TOBY Wins FDA Breakthrough Status for AI-Powered Urine Test for Bladder Cancer

TOBY, a biotech startup focused on non-invasive cancer detection through urine-based volatilomics and artificial intelligence (AI), has earned U.S. Food and Drug Administration (FDA) breakthrough device status for its TOBY test for bladder cancer.

Bladder cancer is one of the costliest cancers to manage because of its high recurrence and reliance on invasive surveillance tools like cystoscopy. TOBY’s test analyzes volatile organic compounds (VOCs) in a single urine sample using gas chromatography, mass spectrometry, and AI to create a real-time cancer risk score.

The company is preparing for multi-cancer clinical studies to validate the platform’s accuracy, generalizability, and clinical value. This lays the groundwork for large-scale screening based on VOC biomarkers and AI.

“This designation validates the potential of our one-step urine test to detect bladder cancer at its most treatable stage,” said Matthew Laskowski, CEO of TOBY. “We now have a unique opportunity to work more closely with the FDA, accelerate our clinical development, and make early, accessible, and affordable cancer screening a reality.”

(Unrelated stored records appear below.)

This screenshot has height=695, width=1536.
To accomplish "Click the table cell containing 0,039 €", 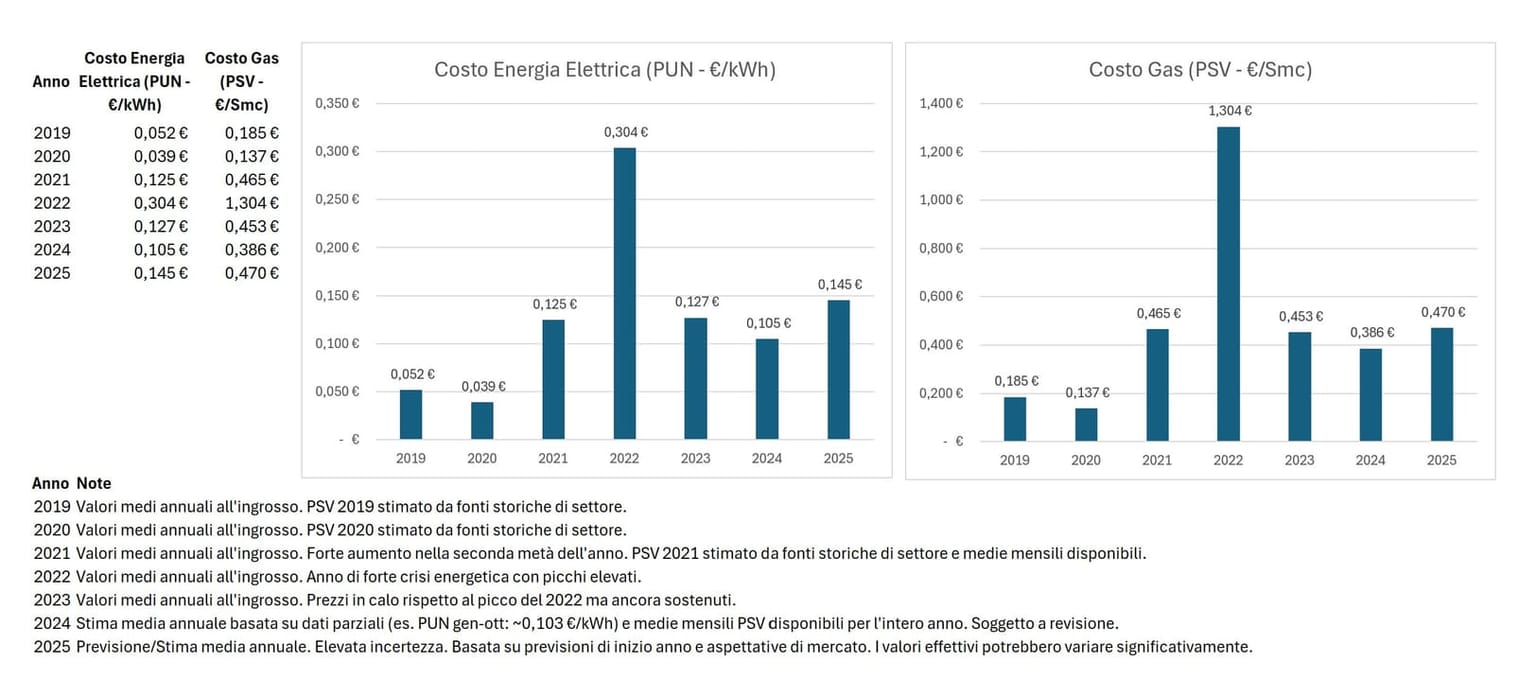I will 161,156.
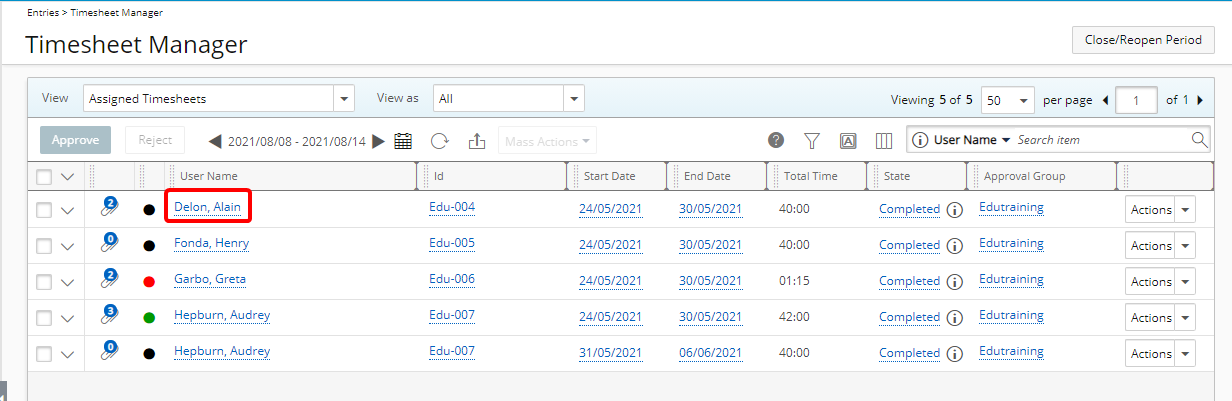Click the Start Date column header

610,176
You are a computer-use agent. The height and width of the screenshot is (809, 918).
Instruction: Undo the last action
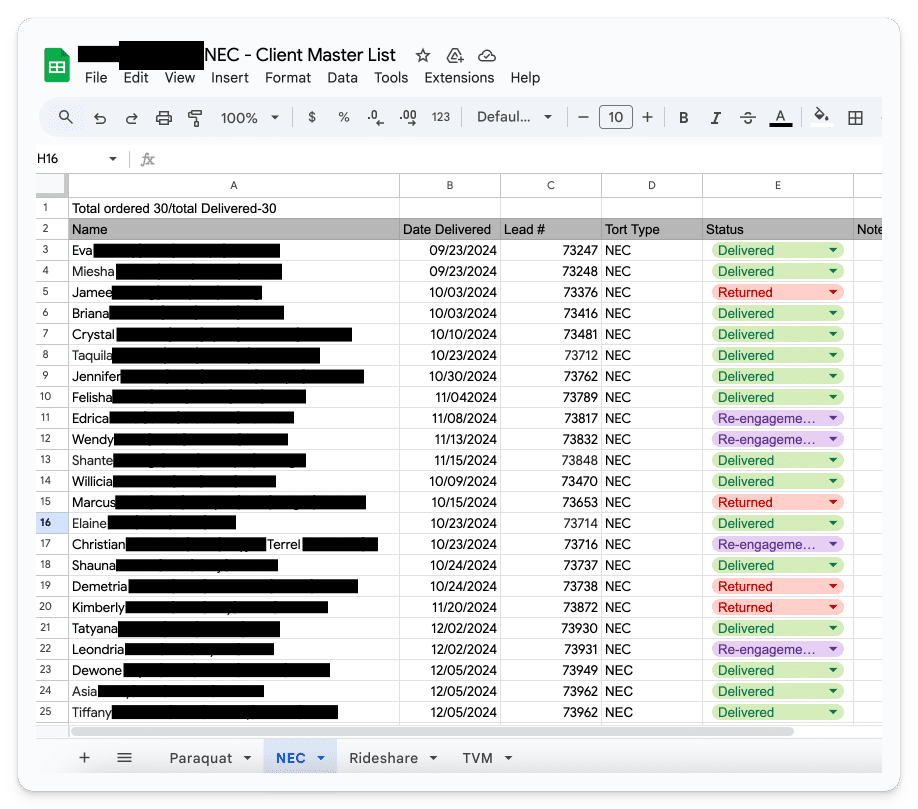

The FDA’s Breakthrough Devices Program provides more frequent communication with the FDA and prioritized submission review for tech that offers significant advantages over current standards of care.

“This milestone is a leap forward not only for TOBY but for the patients and clinicians we aim to serve,” said Laskowski. “We founded TOBY to uncover what conventional methods often miss. With FDA’s support, we’re one step closer to making early cancer detection effortless and accessible for everyone.”